Lori had plans to introduce herself to Hillary and remind her about her Edgewater roots. Hillary Clinton was born at Edgewater Hospital and her parents lived at 5735 5722 N. Winthrop. Lori was prepared with information about the Edgewater Historical Society, the Edgewater neighborhood where Hillary was born and membership information. I said to Lori, "I doubt whether the Secret Service will let you hand her an envelope, since the anthrax scare." But Lori was optimistic.

After finding Lori in line and taking her photo with her book, I went to cover the spectacle at the front entrance. On the opposite side of the street from the bookstore behind a barricade was a small group of demonstrators occasionally chanting "liar." One woman was dressed in a pale green plastic table-cloth and wore a crown. Her face was painted green and I presume she represented the Statue of Liberty. She too joined in the chanting. The opposition chanting was countered with chanting of "Hil-lar-y." Neither chanting was very loud. I met a videographer who was recording the event. He told me that there is a small group that shows up in every city to taunt Ms. Clinton.

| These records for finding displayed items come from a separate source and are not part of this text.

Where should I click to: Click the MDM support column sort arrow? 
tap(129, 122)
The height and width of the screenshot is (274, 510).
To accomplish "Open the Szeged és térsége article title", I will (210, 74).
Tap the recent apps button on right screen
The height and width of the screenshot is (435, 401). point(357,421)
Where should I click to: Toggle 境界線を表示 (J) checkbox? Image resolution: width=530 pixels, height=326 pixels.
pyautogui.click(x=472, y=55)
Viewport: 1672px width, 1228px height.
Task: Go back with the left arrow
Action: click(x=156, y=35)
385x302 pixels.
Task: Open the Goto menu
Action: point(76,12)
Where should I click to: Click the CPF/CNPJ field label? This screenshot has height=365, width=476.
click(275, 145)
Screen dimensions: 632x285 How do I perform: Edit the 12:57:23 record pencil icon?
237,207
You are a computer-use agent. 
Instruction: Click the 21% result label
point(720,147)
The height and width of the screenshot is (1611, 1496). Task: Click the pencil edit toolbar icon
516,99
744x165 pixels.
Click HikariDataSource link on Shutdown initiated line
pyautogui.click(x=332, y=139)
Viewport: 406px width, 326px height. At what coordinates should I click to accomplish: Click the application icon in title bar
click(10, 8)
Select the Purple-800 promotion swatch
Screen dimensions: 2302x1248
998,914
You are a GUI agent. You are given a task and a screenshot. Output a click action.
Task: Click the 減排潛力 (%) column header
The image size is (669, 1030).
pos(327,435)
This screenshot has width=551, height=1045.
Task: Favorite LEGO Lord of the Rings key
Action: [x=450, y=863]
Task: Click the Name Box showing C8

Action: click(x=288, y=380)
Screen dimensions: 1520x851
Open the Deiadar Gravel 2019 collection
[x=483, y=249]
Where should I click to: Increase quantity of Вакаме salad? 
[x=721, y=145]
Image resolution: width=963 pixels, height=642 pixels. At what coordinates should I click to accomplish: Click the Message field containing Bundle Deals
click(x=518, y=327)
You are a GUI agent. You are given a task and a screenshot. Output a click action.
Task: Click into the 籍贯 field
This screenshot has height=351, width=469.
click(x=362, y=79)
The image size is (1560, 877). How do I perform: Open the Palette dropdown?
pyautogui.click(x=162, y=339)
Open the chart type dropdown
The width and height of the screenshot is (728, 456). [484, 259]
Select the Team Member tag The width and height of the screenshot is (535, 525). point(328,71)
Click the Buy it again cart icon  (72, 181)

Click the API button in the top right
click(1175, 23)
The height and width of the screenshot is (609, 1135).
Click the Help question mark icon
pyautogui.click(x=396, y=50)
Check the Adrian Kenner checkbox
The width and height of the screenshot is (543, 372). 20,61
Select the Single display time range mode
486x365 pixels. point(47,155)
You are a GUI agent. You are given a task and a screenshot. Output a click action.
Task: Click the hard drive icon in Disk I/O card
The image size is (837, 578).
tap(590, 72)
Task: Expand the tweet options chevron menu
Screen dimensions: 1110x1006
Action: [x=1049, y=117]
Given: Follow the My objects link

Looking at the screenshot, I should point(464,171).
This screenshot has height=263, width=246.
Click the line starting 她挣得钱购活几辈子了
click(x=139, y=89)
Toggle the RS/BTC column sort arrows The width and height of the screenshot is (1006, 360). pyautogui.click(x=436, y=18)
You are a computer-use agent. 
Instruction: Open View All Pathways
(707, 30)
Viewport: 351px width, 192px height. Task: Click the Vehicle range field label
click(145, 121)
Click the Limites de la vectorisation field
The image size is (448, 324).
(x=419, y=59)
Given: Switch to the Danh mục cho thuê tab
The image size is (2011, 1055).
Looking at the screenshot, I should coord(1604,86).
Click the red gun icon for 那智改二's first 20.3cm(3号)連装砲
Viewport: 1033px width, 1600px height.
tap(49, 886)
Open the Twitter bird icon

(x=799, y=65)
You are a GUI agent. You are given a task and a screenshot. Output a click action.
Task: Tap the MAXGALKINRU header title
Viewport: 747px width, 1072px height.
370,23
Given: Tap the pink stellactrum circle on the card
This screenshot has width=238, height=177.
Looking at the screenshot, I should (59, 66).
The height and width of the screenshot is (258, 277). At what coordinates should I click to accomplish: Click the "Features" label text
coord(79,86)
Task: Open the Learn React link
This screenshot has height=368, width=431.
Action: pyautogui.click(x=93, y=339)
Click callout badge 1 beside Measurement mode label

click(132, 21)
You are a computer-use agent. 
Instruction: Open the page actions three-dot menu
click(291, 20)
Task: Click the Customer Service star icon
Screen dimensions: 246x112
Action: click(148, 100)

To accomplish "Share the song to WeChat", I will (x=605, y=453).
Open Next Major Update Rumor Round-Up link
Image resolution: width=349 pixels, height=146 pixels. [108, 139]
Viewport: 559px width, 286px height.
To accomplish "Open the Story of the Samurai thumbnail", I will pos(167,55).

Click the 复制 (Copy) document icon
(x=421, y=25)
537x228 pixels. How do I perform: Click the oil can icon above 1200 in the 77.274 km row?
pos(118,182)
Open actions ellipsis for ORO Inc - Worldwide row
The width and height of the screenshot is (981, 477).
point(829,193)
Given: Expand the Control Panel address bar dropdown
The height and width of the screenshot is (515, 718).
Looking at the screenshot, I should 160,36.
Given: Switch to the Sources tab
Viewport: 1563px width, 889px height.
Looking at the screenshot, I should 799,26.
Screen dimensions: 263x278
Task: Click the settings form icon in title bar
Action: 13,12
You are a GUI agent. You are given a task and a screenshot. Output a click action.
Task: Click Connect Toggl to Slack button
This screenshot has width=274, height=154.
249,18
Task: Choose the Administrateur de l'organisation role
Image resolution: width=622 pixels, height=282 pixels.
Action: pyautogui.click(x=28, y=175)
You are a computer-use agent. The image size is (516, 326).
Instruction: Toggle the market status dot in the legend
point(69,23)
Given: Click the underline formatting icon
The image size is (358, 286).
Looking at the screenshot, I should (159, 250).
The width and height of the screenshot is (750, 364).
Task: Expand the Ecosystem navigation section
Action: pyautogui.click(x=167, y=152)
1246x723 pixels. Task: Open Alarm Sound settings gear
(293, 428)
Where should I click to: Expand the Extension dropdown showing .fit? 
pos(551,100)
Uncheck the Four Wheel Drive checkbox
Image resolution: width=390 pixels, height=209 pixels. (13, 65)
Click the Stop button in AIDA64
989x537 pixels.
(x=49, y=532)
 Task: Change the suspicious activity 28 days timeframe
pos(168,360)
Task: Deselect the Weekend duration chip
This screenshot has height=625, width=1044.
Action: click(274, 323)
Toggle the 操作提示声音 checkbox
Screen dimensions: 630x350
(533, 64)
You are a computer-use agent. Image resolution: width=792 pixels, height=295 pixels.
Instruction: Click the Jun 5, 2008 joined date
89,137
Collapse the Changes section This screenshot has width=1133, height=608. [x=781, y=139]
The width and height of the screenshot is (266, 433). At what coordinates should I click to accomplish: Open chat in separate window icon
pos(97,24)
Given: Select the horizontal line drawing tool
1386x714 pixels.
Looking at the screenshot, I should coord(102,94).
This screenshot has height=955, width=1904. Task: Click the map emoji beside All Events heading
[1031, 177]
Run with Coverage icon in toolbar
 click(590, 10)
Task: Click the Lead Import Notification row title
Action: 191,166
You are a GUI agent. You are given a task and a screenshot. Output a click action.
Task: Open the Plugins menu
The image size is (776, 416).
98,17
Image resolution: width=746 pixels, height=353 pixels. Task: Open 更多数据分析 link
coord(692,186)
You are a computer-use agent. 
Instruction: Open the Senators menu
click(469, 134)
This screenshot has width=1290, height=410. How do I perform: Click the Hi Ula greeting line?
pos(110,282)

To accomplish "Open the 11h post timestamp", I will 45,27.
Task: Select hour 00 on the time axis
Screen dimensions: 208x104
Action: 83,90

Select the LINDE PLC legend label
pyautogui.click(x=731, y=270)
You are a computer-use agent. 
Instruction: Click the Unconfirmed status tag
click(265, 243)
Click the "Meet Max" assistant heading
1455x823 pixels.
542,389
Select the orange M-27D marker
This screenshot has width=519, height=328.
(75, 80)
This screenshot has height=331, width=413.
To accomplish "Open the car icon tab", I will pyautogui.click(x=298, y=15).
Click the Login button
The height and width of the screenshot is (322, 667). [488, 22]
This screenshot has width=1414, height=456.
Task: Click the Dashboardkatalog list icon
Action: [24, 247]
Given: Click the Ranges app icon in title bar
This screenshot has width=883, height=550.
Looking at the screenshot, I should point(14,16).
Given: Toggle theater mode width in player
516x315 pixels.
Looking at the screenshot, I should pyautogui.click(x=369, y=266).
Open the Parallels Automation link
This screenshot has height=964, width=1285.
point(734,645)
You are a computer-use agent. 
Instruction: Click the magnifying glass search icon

The Secret Service people were busy watching the crowd and talking into the microphones that were connected to their ears. They were all in black suits- just like on TV. Suddenly three black cars pulled up. It was not clear which one carried Mrs. Clinton until she got out of the car and waved to the assembled masses (most could not see her as they were down the block). Secret Service personnel got out of the two back cars first, stood and looked around before Hillary got out. Within seconds she was inside the bookstore. But the scene was frozen. The traffic had been stopped and it was going to stay stopped for about five minutes until someone gave the "go ahead" signal. No pedestrians could cross the street either. It was as if time stood still. Then just as suddenly, everything began to move again.

Lori succeeded in talking to Mrs. Clinton about Edgewater. The encounter took a matter of seconds. Each person was to set down any of the things he/she was carrying and then hand in his/her book. As people progressed in the line the books were slid along the table. When a book was slid to Hillary it was not necessarily the book you had handed in. She signed it quickly and started on the next one. People who had been reading the book and had marked a place lost their place and bookmark. After each person received a signed book the line quickly exited by the other front door. It was all carefully timed so that Mrs. Clinton could finish 700 books in the allotted time. Lori’s take on the event: "Hillary was very excited that someone remembered that she was born in Edgewater. She asked for information about our new museum which I gave to her friend Betsy."

Note: This article was corrected to reflect that Ms. Clinton’s parents lived at 5722 N. Winthrop at the time she was born at Edgewater Hospital.